Важный чиновник, выслушав это заявление, просил его очень мягко не делать этого, уверяя его, что он завтра же получит деньги. Но Щепкин не верил этому обещанию, слышанному им столько раз; однако он на другой- день в назначенный час явился и, к своему великому удивлению, получил тотчас все деньги [144].
Я слышала много таких рассказов, но большую часть из них перезабыла.
Когда минул год нашему пребыванию в Лондоне (весной 1857 года), Огарев получил через русское посольство вызов в Россию. На эту бумагу он отвечал статьей в своей газете, говоря, что остается за границей, потому что чувствует, что может приносить более пользы своему отечеству оттуда, чем в пределах империи. Полгода спустя мы прочли в русских газетах, что Огарев изгоняется навсегда из пределов России [145].
Между многими русскими художниками, занимавшимися в Италии, был замечательный живописец Иванов. Он провел полжизни безвыездно в Риме, работая, если не ошибаюсь, двадцать восемь лет над одной картиной ("Явление Иисуса Христа Иоанну Предтече". (Прим. автора.), которой он принес немало жертв, живя в страшной бедности, тогда как с его талантом он мог бы много заработать [146].
Когда он задумал вернуться в Россию, он сперва приехал в Лондон, нарочно чтоб повидаться с Александром Ивановичем Герценом, и привез ему в подарок фотографию с своей картины, уже отправленной в Петербург, где он намеревался поднести ее государю Александру Николаевичу [147]. Судя по этой фотографии, это должна быть замечательная картина; она давно уже в Румянцевском музее. В ней были представлены необыкновенно живо разнообразные типы еврейского племени. Некоторые лица были очень красивы и выразительны, особенно Иоанн Креститель. Но фигура Иисуса, видневшаяся вдали, производила мало впечатления. Русские, видевшие эту картину и понимающие живопись, передавали Герцену, что, кроме изящных контуров всех фигур, дышащих истиной, картина Иванова замечательна еще необыкновенно ярким колоритом. Иванову было уже за пятьдесят лет; он казался очень добродушен, но привычка к одиночеству и к усидчивой работе придавала выражению его лица какую-то сосредоточенность и задумчивость; вообще, он был молчалив. Его привела в Лондон давнишняя, заветная мысль. Так как внимание русского общества в то время было всецело привлечено к Герцену и к лондонским изданиям, Иванов постоянно слышал о Герцене даже от художников и вообразил, что Герцен может один разъяснить ему мучающую его задачу. Вот в чем она состояла.

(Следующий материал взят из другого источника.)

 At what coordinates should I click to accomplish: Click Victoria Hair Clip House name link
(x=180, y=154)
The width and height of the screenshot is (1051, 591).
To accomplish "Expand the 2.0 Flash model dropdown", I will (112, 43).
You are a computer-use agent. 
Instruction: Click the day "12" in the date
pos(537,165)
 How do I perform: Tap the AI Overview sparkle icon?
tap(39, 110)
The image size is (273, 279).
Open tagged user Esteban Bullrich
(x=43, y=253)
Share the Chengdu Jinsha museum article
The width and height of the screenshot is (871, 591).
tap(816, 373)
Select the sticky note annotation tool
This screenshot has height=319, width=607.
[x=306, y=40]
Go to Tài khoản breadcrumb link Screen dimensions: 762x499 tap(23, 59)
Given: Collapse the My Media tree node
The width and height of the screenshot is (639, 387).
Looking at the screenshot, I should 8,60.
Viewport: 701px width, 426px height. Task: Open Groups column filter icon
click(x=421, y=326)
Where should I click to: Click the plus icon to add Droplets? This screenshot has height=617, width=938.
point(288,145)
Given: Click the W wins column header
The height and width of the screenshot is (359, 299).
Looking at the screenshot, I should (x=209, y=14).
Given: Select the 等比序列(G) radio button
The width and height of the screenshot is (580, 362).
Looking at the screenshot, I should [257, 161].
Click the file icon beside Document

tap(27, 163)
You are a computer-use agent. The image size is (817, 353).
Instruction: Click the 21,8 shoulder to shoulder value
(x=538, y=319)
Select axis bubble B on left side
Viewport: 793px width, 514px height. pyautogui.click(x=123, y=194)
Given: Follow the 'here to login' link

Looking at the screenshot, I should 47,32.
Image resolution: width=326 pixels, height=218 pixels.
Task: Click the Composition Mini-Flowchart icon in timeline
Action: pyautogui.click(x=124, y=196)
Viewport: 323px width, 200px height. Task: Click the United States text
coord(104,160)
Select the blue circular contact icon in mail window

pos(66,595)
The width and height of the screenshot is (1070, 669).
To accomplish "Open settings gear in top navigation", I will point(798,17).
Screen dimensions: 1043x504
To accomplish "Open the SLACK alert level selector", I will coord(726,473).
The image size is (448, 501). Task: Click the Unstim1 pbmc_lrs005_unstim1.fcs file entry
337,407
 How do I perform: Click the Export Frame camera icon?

- В продолжение нескольких веков христианской религии идеалы ее были руководящей мыслью искусства: оно воспроизводило все выдающиеся моменты ее истории, она была оплотом искусства,- говорил Иванов, удрученный, убитый как бы кончиной близкого ему человека,-теперь же все изменилось, общество стало равнодушно к религии, мистическая сторона ее ослабла; какая же новая идея займет покинутое место, что будет ныне одушевлять искусство,- говорил он, бросая на Герцена вопрошающий взгляд,- на что оно будет опираться, где новые идеалы?